▸ **Excerpt provided**
────
You might try a listing on the real estate section of Craigs List.


----------



## king2163 (Apr 14, 2007)

you can use services like sell house fast


----------



## craigal (May 2, 1999)

Could your mother live in a smaller house?

If so your mother may be better off renting a smaller place to live in and then rent out the original house.

Depending on the condition of the house and the rental market in the area, she may collect enough rent to almost cover the mortgage. Are there any tax writeoffs available for investment properties?

Cheers

Craig


----------



## DoubleHelix (Dec 10, 2004)

In case anyone hasn't noticed, this was posted over 2 years ago. I think the person who posted it has probably resolved the issue by now since the title does include the word "FAST".


----------



## belinda2 (Feb 12, 2008)

How does the sell fast services work? Is it worth it(profitable)? Is it less hassle?


----------



## JohnWill (Oct 19, 2002)

belinda2 said:


> How does the sell fast services work? Is it worth it(profitable)? Is it less hassle?


By definition, any service that sells your house fast is going to cost you money. They obviously buy them at a steep discount, that's how they minimize their risk. Whether it's worth it depends on how desperate you are.


----------



## Frank4d (Sep 10, 2006)

Pink (blech)? Paint the house another color.


----------
────
▸ **Set problem A**
Decide whether each statement agrees with the forum thread, answering yes or no and quoting the words that decide it: (i) JohnWill says fast-sale services buy houses at a steep discount; (ii) craigal suggests the mother sell the house and buy a smaller one; (iii) DoubleHelix points out that the post went up over five years ago.
▸ **Set problem B**
In the forum thread, what does JohnWill say decides whether a fast-sale service is worth it?
▸ **Set problem C**
Reproduce the forum thread between "Depending on the" and "(Dec 10, 2004)", inclusive.
The entries that follow have no connection to the forum thread.

▸ **Extracted data**
────
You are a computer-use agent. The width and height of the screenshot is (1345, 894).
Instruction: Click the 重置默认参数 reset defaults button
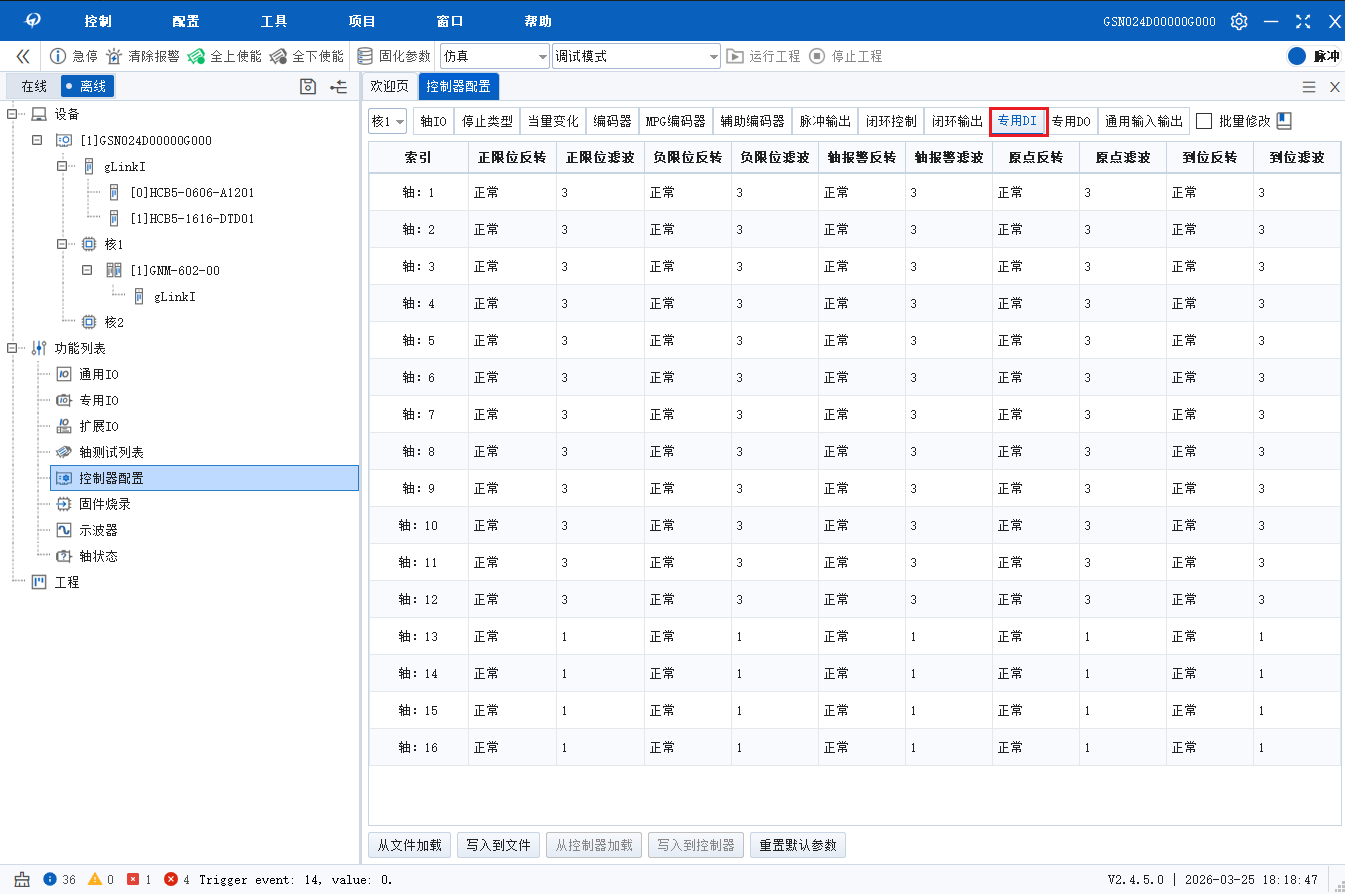(x=797, y=845)
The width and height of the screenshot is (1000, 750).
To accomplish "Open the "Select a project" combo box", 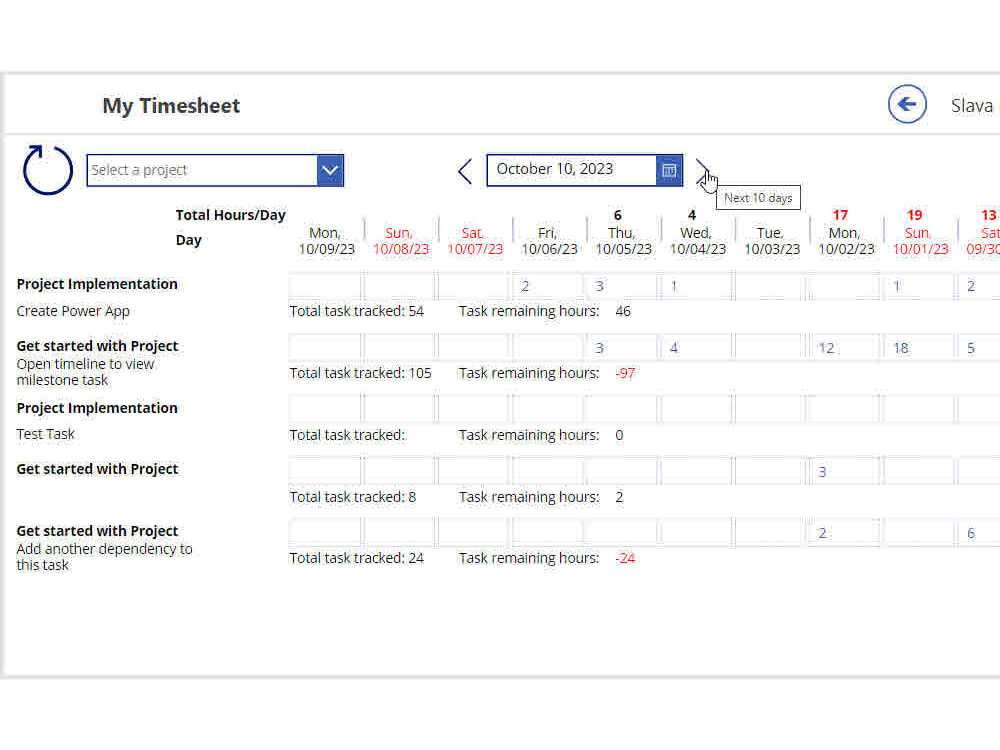I will tap(200, 170).
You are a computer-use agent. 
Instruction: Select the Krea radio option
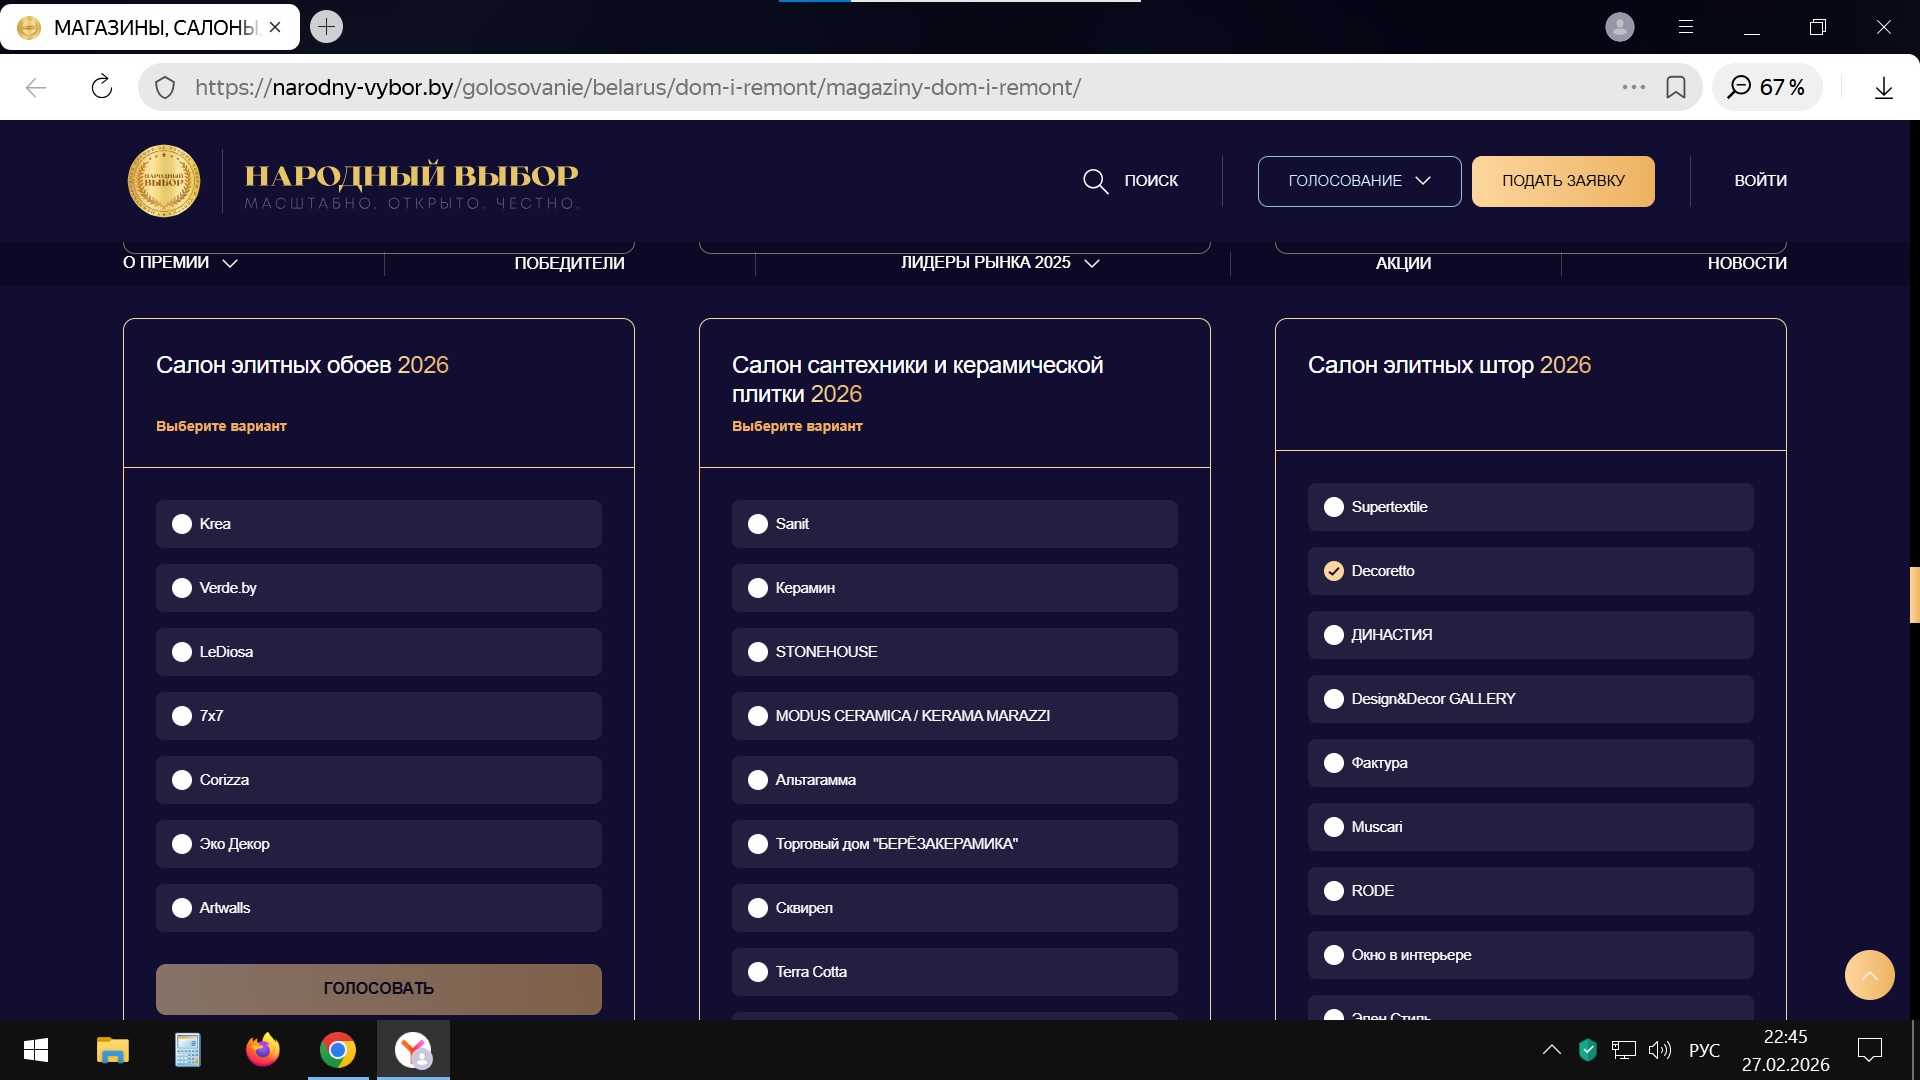coord(182,524)
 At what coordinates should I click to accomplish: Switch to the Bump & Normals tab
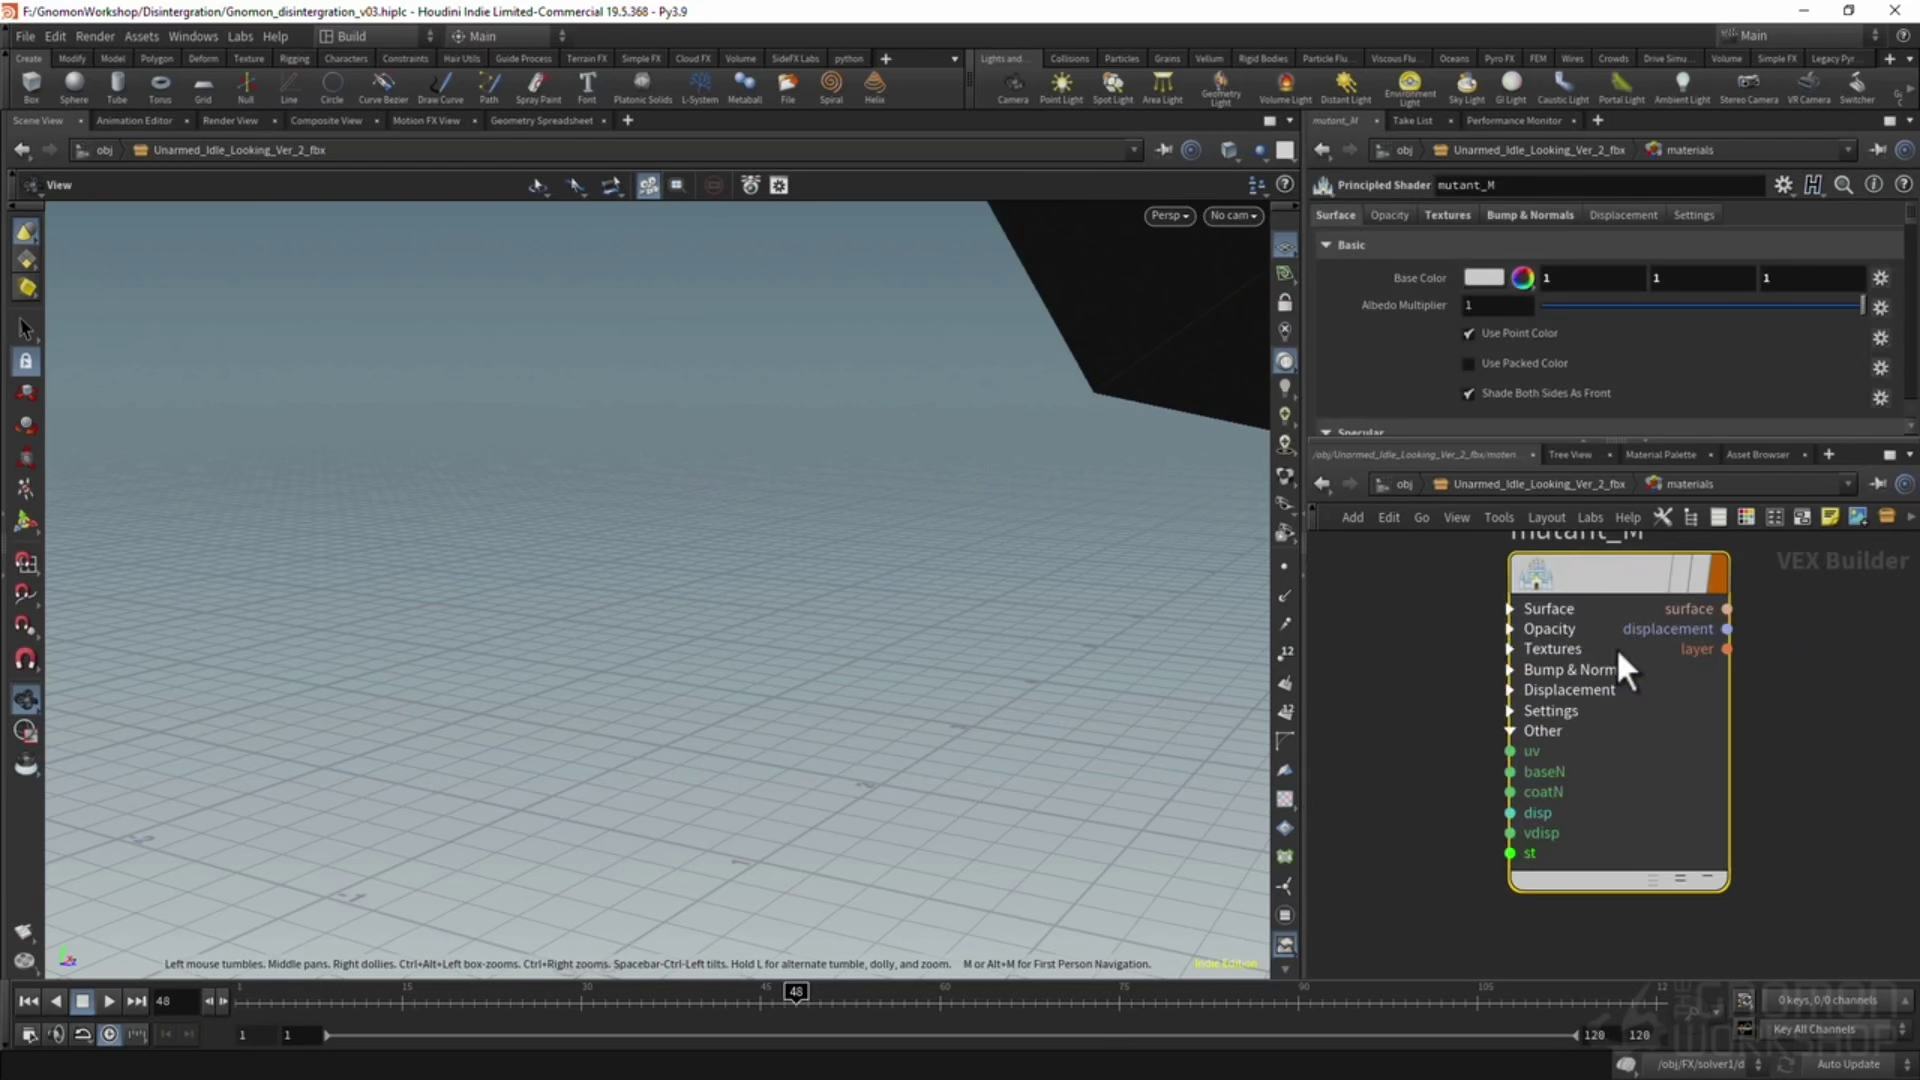point(1530,215)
────
▸ **Task result A**
(i) Yes: "They obviously buy them at a steep discount, that's how they minimize their risk."
(ii) No: "your mother may be better off renting a smaller place to live in and then rent out the original house."
(iii) No: "In case anyone hasn't noticed, this was posted over 2 years ago."

▸ **Task result B**
How desperate you are.

▸ **Task result C**
Depending on the condition of the house and the rental market in the area, she may collect enough rent to almost cover the mortgage. Are there any tax writeoffs available for investment properties?

Cheers

Craig


----------



## DoubleHelix (Dec 10, 2004)